After our swim as we neared Mevagissey the walk was on sealed roads. Mevagissey is the archetypal Cornish fishing village. It is a bustling working harbour and is named after two saints, Meva and Issey. It is one of the highlights of the whole Cornish Coast and today being a bank holiday was teaming with people. It is a very sheltered harbour but thank goodness cruise ships can’t get anywhere near the place.

Our accommodation tonight is The Mandalay Hotel. You know it’s going to be a tiring end to the day when the hotel is located 1 to 2 kilometres from the centre of the village and the directions are to go up Church Hill Road and then up School Hill Road. Be wary of any address with Hill or Cliff in it! This hotel gets the award so far, for being the least charming we have stayed at. No one in reception, just a sign to phone Tina at such and such a number. Tina will say: you are in room 11, your bags are in the foyer, breakfast is at 8am. Our room would normally be quite nice with a large glazed curved bay window, but it faces the afternoon sun, has only two small opening sashes, soaks up all the sun’s heat and is unbearably hot. A call to Tina elicited the information that there was a fan in the corridor we could use. In fact the fan was under the stairs in the foyer but at least it is now making the room almost liveable.

 

Mad dogs and Englishmen go out in the midday sun

Sunday 24 May 2026

Day 30 of walking
Falmouth to Portloe
Distance: 20.62 km
Total distance: 599.28 km
Climbing: 807 m
Total climb: 19,607 m

English summer arrived today. A cloudless, windless, sunny day. The forecast said it would get up to 22° but it felt hotter than that in the afternoon. The easy walking was in the morning and the harder walking was after 3pm in the afternoon with two up and down headlands to get over before Portloe. We were getting tired by then, ran out of water for the last half hour or so and were wilting in the sun but we are experienced enough to know we are strong enough mentally and physically to keep going.

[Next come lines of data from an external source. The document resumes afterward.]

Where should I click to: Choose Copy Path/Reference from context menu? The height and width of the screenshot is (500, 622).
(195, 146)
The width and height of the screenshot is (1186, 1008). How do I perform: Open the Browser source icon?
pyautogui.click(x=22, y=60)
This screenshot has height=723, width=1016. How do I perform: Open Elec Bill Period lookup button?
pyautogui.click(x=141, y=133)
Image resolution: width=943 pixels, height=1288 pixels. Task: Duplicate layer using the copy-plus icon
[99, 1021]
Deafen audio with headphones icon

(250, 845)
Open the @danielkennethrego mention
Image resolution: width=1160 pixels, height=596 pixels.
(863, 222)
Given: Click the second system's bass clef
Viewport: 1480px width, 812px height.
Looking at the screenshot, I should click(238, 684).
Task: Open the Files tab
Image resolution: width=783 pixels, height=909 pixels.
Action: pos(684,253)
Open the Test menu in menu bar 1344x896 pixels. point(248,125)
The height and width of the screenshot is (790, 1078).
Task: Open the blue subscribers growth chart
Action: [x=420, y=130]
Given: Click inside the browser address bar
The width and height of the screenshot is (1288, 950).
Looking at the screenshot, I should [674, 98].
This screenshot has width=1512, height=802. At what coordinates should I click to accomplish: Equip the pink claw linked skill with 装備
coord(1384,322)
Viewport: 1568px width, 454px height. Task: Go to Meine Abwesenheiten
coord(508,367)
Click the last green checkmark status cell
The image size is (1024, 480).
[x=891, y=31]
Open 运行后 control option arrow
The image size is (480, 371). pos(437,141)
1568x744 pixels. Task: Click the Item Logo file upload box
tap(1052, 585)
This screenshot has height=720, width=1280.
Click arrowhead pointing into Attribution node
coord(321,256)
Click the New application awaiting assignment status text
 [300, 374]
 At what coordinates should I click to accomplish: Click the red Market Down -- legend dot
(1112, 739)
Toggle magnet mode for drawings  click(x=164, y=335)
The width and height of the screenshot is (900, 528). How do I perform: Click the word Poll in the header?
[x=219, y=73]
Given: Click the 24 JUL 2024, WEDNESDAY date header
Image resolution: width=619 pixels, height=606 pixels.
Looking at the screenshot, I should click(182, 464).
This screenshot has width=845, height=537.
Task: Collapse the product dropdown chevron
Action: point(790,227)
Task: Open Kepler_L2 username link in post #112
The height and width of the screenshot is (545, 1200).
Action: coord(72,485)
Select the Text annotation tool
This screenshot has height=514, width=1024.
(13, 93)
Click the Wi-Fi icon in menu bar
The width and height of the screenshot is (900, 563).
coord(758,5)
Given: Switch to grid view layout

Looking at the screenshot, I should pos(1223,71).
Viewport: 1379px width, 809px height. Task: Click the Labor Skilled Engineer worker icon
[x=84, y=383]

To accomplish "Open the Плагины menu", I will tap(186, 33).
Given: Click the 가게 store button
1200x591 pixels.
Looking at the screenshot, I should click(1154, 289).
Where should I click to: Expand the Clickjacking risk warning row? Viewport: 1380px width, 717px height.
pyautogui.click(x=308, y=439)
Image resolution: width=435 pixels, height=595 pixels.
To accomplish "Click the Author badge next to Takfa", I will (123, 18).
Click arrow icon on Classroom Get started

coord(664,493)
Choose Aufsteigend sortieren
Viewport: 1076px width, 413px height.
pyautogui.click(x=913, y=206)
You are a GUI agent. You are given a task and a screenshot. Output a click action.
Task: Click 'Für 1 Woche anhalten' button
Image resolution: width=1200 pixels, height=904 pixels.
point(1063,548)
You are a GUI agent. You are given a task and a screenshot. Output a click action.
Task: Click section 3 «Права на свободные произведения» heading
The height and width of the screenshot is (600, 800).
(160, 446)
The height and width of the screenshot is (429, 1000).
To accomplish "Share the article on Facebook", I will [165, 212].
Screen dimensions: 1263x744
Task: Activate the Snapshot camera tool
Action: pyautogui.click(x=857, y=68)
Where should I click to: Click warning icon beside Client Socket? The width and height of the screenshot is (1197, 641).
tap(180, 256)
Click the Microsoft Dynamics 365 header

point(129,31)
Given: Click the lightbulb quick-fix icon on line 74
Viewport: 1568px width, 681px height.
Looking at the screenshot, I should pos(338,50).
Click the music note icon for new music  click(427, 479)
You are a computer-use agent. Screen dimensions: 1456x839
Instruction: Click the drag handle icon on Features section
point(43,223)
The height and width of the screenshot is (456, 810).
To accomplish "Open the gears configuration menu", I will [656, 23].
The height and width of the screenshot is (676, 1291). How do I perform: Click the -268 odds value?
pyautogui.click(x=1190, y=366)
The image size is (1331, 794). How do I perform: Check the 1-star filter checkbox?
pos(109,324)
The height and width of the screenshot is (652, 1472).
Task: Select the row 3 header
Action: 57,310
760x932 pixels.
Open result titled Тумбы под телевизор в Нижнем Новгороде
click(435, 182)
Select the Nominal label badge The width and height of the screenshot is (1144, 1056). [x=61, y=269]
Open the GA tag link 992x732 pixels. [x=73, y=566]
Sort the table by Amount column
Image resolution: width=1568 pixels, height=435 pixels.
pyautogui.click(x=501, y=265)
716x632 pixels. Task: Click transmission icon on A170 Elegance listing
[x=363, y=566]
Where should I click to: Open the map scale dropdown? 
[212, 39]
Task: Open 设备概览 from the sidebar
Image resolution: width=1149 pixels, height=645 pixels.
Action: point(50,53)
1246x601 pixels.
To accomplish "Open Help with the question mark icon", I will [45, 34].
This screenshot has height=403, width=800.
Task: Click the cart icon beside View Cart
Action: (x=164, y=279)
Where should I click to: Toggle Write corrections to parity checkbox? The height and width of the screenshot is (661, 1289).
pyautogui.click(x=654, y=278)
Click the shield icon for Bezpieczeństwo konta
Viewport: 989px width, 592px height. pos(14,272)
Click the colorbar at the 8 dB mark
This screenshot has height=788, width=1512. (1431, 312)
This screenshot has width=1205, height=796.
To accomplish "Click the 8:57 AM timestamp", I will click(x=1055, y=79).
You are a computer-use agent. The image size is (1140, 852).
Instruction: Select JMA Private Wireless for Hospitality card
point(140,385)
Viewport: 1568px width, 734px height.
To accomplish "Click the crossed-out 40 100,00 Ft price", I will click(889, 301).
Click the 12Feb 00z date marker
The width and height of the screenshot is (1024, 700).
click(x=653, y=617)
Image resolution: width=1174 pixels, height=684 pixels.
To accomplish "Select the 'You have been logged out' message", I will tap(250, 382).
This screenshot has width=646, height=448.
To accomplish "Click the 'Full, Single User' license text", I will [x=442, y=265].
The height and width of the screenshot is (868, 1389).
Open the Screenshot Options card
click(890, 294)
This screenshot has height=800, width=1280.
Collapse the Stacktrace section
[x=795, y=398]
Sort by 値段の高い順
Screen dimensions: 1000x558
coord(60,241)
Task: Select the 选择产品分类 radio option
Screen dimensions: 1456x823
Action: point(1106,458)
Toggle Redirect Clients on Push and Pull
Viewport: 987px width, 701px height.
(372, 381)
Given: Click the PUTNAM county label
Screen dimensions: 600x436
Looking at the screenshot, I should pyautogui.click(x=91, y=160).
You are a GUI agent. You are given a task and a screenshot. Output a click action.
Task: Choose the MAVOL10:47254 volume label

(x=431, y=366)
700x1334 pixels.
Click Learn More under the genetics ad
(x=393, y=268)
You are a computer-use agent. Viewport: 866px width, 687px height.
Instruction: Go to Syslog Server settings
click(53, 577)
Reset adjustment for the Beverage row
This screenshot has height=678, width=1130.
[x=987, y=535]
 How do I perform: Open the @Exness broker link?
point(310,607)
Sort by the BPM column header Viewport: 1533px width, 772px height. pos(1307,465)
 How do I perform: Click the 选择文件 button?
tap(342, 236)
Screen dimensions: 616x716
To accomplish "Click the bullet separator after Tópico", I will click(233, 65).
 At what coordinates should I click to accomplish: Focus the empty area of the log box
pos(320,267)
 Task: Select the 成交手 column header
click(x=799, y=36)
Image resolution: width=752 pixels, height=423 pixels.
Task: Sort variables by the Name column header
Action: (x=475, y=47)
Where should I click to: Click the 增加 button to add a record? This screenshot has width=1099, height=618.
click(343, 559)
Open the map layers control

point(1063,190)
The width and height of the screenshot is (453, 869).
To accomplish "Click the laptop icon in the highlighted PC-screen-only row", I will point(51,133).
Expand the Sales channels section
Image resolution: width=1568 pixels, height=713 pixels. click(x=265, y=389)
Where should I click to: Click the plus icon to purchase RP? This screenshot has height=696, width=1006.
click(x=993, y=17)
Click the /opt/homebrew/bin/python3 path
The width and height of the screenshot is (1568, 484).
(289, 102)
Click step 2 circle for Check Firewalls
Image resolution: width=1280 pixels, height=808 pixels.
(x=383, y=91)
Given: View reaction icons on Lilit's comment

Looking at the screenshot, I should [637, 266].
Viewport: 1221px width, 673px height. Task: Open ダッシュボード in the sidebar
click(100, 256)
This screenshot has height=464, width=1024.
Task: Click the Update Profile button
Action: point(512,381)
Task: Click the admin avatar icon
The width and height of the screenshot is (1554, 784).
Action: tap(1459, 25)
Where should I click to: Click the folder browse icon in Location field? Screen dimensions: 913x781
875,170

The day started with an early breakfast at the Membly Hotel and then a 2km walk through the town to the ferry to take us to St Mawes. Falmouth was deserted with hardly a person or dog in sight. Such a contrast to the chaos of yesterday. The ferry was £11 each for the 25 minute crossing to St Mawes and there were about a dozen on the first sailing. The ferry can take up to 100. It chugged along slowly, about the pace I used to kayak! The water was like a mirror. The ferry ticket collector told us yesterday was the annual Castle to Castle ocean swim from Pendennis Castle to St Mawes Castle, a direct line swim of a mile, and the conditions had been ideal. I don’t know how they get on with boat traffic as the Carrick Roads are a very busy sea lane.

Coming into St Mawes you pass the matching Henry VIII Castle to the Pendennis Castle on the Falmouth side. At St Mawes you don’t even get off the quay. There is another little seasonal ferry service that takes you from St Mawes across the mouth of the Fal’s tributary, the Percuil River, to a place called Place. £6.55 each for a fast, short crossing. As we got off the first ferry we were hustled onto the second ferry that was just about to depart. Place has a large manor house with its own church. It was Sunday so we poked our noses into the church, unusual in that it has a cruciform plan.

After leaving the church it was now 10 o’clock and we were just starting the day’s walk. It was easy walking along an undulating grass path passing a succession of small beaches. Porthbeor, Towan, Portscatho, Porthbean, Pendower. The ones with car parking were very popular and even the ones without, had plenty of users who were prepared to walk to their favourite, private spot. There were long lines at ice cream vans and cafes that sold cold drinks. A lot of people were in swimming and we took our shoes and socks off at Portbean Beach to cool our hot feet in the sea. We were wishing we had our swimming togs with us as the water was warm enough for us to have a dip. From now on they, and a small towel, will go into the day pack, along with the rain coats.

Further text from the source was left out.